Just shy of eighth grade graduation, my mother asked me what colors I’d like for a quilt. Although I was a purple fanatic, I picked red. To this day, I do not know why. Each Christmas since, this red and white quilt has graced my bed, usually staying through Valentine’s Day, reminding me of my tiny, strong, artistic “Granma Klingler”.

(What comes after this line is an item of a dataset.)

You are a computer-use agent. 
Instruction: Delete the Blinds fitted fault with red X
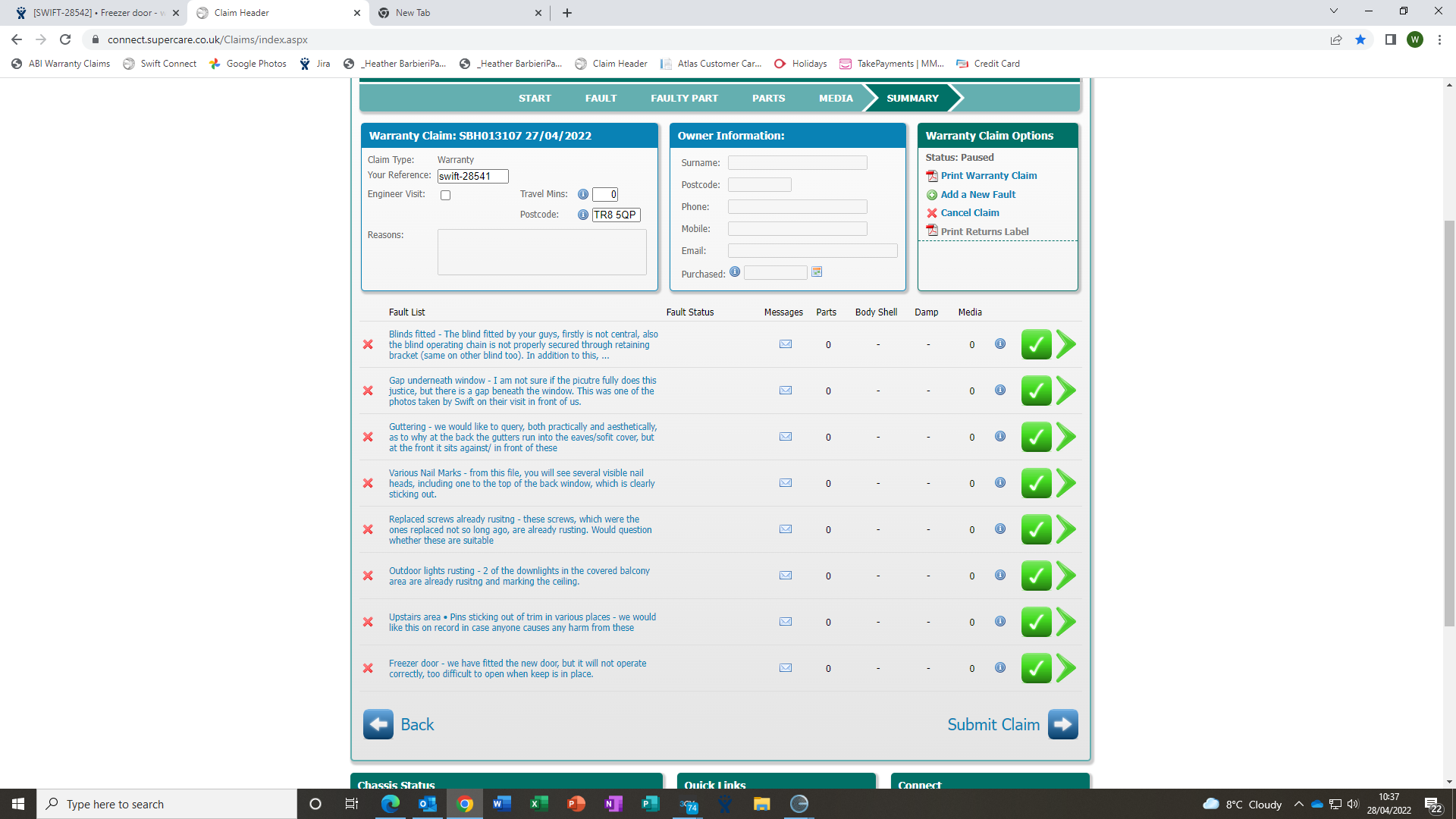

As a small child, she frightened me. While my Grandpa was one to laugh and tease, Granma was often stern, correcting behavior and handing out chores even when she was the one doing the visiting! Not so much a whirlwind as a constant breeze, her hands were never idle. Cooking, cleaning, gardening, tending animals, canning, quilting, crocheting, sewing, baking, rearranging. As I aged, I began to discover the similarities between us. In earlier years, she played piano, was a fine colorist of black & white photographs, painted and sketched as well. Granma was not scary; she was busy. A manager getting things done, delegating tasks, coordinating outcomes, demanding as much from you as she was prepared to give herself. Before Stephen Covey, there was Granma.

While I inherited my Grandpa’s mirth, there’s still a lot of Granma lurking in my DNA. The German cleaning gene is obviously recessive, but these days my whirlwind is settling into that steady breeze, balancing work, family, music, garden and art. Most likely, I’ll never quilt. Luckily, I don’t have to. Granma Klingler’s work endures.

Sunday, December 18, 2011

Childhood Christmas Memories

Childhood Christmas memories are shattered glass in my brain. Something bright flashes attractively, but it’s not all there. Perhaps that defines my love affair with this king of holidays, why it can never seem to live up to all expectations. Still, I reach back to those touchstones again and again, hoping. My uncle as Santa, even though the myth was never perpetrated in our house. The spirograph, Kenner’s psychedelic gateway drug for eight year olds. Gene Autry’s 10” Rudolph The Red Nosed Reindeer record fighting for turntable time with Dean Martin and Doris Day’s LPs. Christmas tree as nightlight. Curling mounds of ribbon with a paring knife. The smell of Mod Podge. A six foot aluminum tree in my bedroom, decorated with ornaments made from old cards, egg cartons and construction paper. S.O.S for breakfast.Fire at the Wild Goose Discount Center two days before Christmas. My mother cranking out scads of spritz cookies (a talent I never mastered). Dad listening to clay 78’s of Christmas songs in Polish, tears in his eyes. Silver spray painted cardboard angel wings. Singing for midnight mass. Big, hot lightbulbs on a cloth covered wire. Breaking the nativity's angel. Tinsel. Tinsel. Tinsel…. so much tinsel.